*Your instructions:* For the data below, please report each line where the word "toolbar" is found.

*Provided records:*
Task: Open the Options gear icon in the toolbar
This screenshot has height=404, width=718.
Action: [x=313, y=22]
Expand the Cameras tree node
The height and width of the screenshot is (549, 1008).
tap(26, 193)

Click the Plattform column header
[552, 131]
==
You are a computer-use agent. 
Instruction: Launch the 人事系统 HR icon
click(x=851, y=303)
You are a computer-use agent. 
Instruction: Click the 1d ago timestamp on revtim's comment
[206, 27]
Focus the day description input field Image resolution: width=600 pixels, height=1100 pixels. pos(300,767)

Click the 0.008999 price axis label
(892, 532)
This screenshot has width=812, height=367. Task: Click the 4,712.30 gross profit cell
==
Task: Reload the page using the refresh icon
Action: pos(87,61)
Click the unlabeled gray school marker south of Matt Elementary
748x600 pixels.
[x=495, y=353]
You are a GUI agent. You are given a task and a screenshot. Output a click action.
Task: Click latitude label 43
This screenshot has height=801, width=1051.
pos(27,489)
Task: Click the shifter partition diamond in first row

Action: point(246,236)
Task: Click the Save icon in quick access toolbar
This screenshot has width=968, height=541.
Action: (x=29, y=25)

*Written response:*
Task: Open the Options gear icon in the toolbar
Task: Click the Save icon in quick access toolbar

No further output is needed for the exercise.